This site contains the documentation that is relevant to older WSO2 product versions and offerings.
For the latest WSO2 documentation, visit https://wso2.com/documentation/.

Add Apache Solr-Based Indexing

WSO2 API Manager has Apache Solr based indexing for API documentation content. It provides both the API Publisher and Store a full-text search facility to search through the API documentation, and find the documents and related APIs. The search syntax is doc:keyword. The search criteria looks for the keyword in any word/phrase in the documentation content and returns both the matching documents and associated APIs.

The following media types have Apache Solr based indexers by default, which are configured using the <Indexers> element in <APIM_HOME>/repository/conf/registry.xml file.

  • Text : text/plain
  • PDF : application/pdf
  • MS word : application/msword
  • MS Powerpoint : application/vnd.ms-powerpoint
  • MS Excel : application/vnd.ms-excel
  • XML : application/xml

Writing a custom index

In addition to the default indexes, you can write your own indexer implementation and register it as follows:

  1. Write a custom indexer.
    The following is the sample indexer code.

    package org.wso2.indexing.sample;
    
    import java.util.HashMap;
    import java.util.List;
    import java.util.Map;
    import java.util.Arrays;
    import org.apache.solr.common.SolrException;
    import org.wso2.carbon.registry.core.exceptions.RegistryException;
    import org.wso2.carbon.registry.core.utils.RegistryUtils;
    import org.wso2.carbon.registry.indexing.IndexingConstants;
    import org.wso2.carbon.registry.indexing.AsyncIndexer.File2Index;
    import org.wso2.carbon.registry.indexing.indexer.Indexer;
    import org.wso2.carbon.registry.indexing.solr.IndexDocument;
    
    public class PlainTextIndexer implements Indexer {
        public IndexDocument getIndexedDocument(File2Index fileData) throws SolrException,
                RegistryException {
                 
                 /* Create index document with resource path and raw content*/
                 IndexDocument indexDoc = new IndexDocument(fileData.path, RegistryUtils.decodeBytes(fileData.data), null);
                 
                 /* You can specify required field/value pairs for this indexing document.
                  * When searching we can query on these fields  */
                 Map<String, List<String>> fields = new HashMap<String, List<String>>();
                 fields.put("path", Arrays.asList(fileData.path));
                                         
                 if (fileData.mediaType != null) {
                             fields.put(IndexingConstants.FIELD_MEDIA_TYPE, Arrays.asList(fileData.mediaType));
                 } else {
                             fields.put(IndexingConstants.FIELD_MEDIA_TYPE, Arrays.asList("text/plain"));
                 }
                 
                 /* set fields for index document*/
                 indexDoc.setFields(fields);             
                 return indexDoc;
        }    
    }
  2. Add the custom indexer JAR file to the <API-M_HOME>/repository/components/lib directory.
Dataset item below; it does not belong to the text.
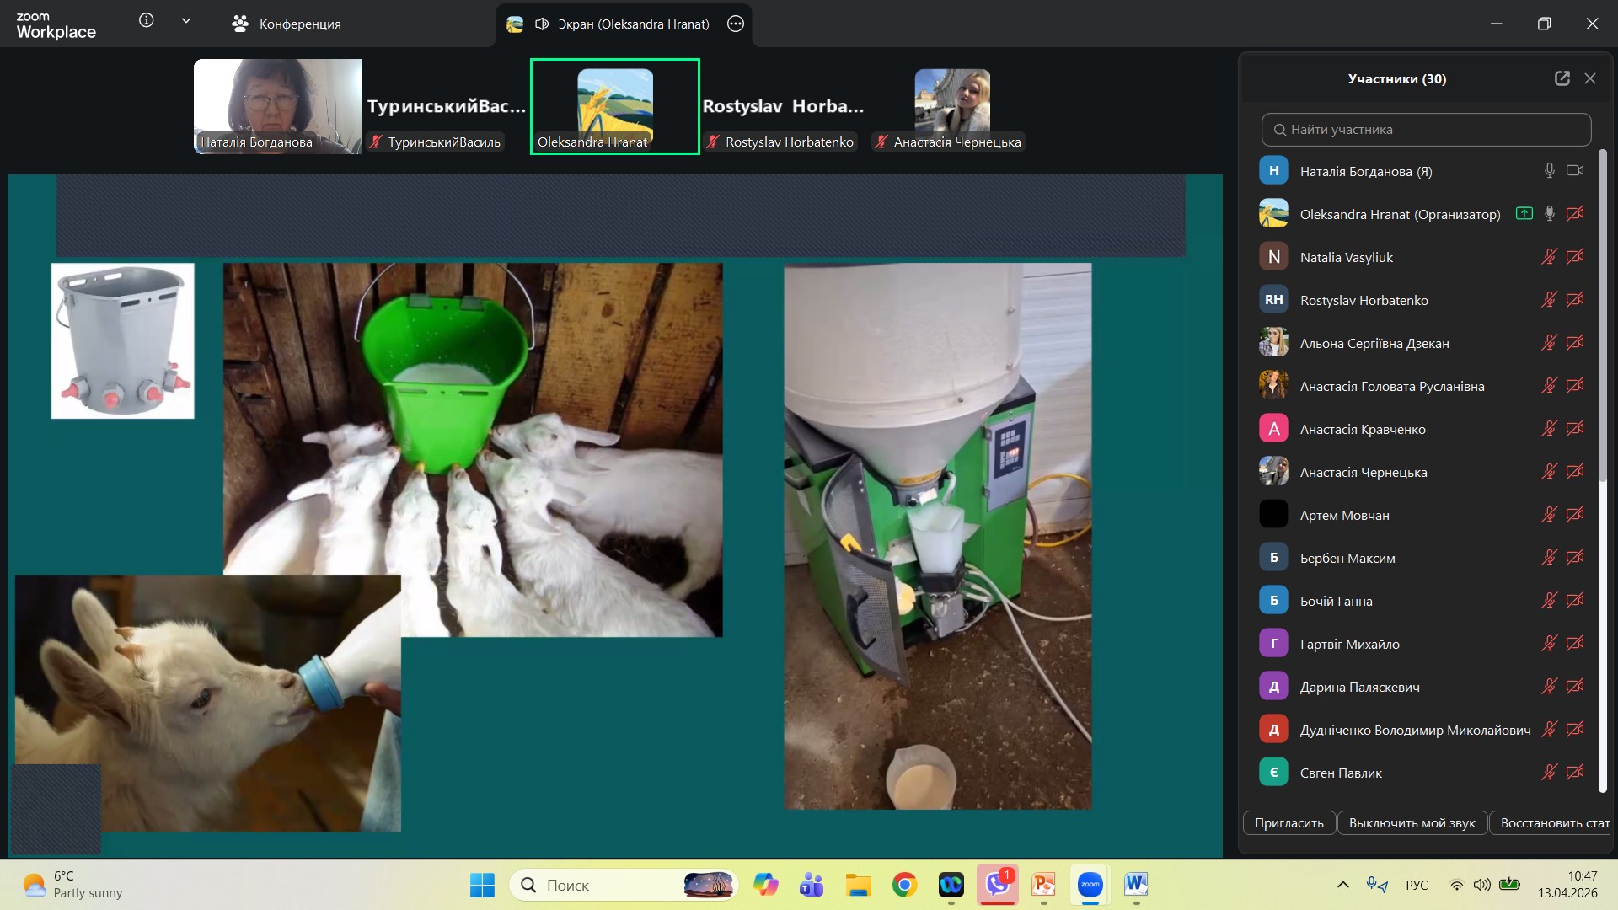Toggle camera for Наталія Богданова
1618x910 pixels.
(1574, 171)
  3. Update the <Indexers> element in the <API-M_HOME>/repository/conf/registry.xml file with the new indexer.
    The content is indexed using this media type. For example,

    <indexers>
         <indexer class="org.wso2.indexing.sample.PlainTextIndexer" mediaTypeRegEx="text/plain" profiles="default,api-store,api-publisher"/>
    </indexers>

    The attributes of the above configuration are described below:

    classJava class name of the indexer.
    mefiaTypeRegExA regular expression (regex) pattern to match the media type.
    profilesAPI-M profiles in which the indexer is available.
  4. Restart the server.
  5. Add the API documentation using the new media type and thereafter search some term in the documentation using the syntax (doc:keyword).
    You can now see how the documentation has got indexed according to the media type.